Era la primera vez que ocupaba el banquillo de los acusados. La audiencia se realizó de manera unipersonal en la Cámara de Sentencia en lo Criminal de Segunda Nominación. El joven llegó acusado por el delito de “robo calificado por ser cometido en poblado y en banda en carácter de coautor”.
De acuerdo con lo investigación, en agosto de 2019, por la tarde, el acusado –por entonces un joven de 18 años- acompañado por otros dos muchachos, ingresó a una vivienda de la zona sur de la Capital. En ese momento, no había nadie en el domicilio; para ingresar violentaron la puerta principal. Una vez dentro, se apoderaron de varios elementos: un televisor, una plancha y una garrafa con anafe. Luego, se dieron a la fuga. El expediente recién fue remitido para debate oral y público el año pasado.
Frente al juez Silvio Martoccia, el acusado confesó el hecho y admitió su responsabilidad. A su turno, el fiscal de Cámara Augusto Barros, dada la confesión y teniéndose en cuenta que el joven no registraba condenas anteriores, mantuvo la acusación y pidió la pena mínima: tres años de prisión en suspenso. La defensa, representada por el abogado del foro local, Orlando del Señor Barrientos, adhirió al pedido.

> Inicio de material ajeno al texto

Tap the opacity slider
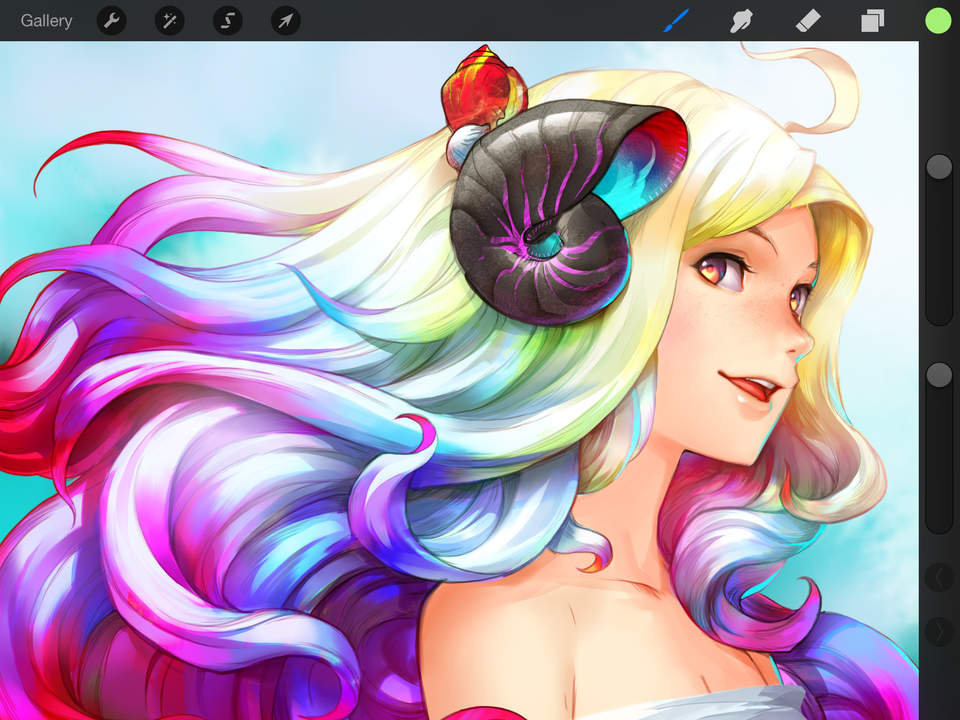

Finalmente, el magistrado resolvió declarar culpable al acusado por el delito que se le había reprochado y fijó una condena de acuerdo con lo solicitado por el fiscal. A la vez, el camarista fijó pautas de conducta; entre éstas presentarse mensualmente en el Patronato de Liberados y realizar tratamiento por consumo problemático de estupefacientes, por el término de tres años; la institución a cargo deberá informar trimestralmente su evolución ante el Juzgado de Ejecución Penal.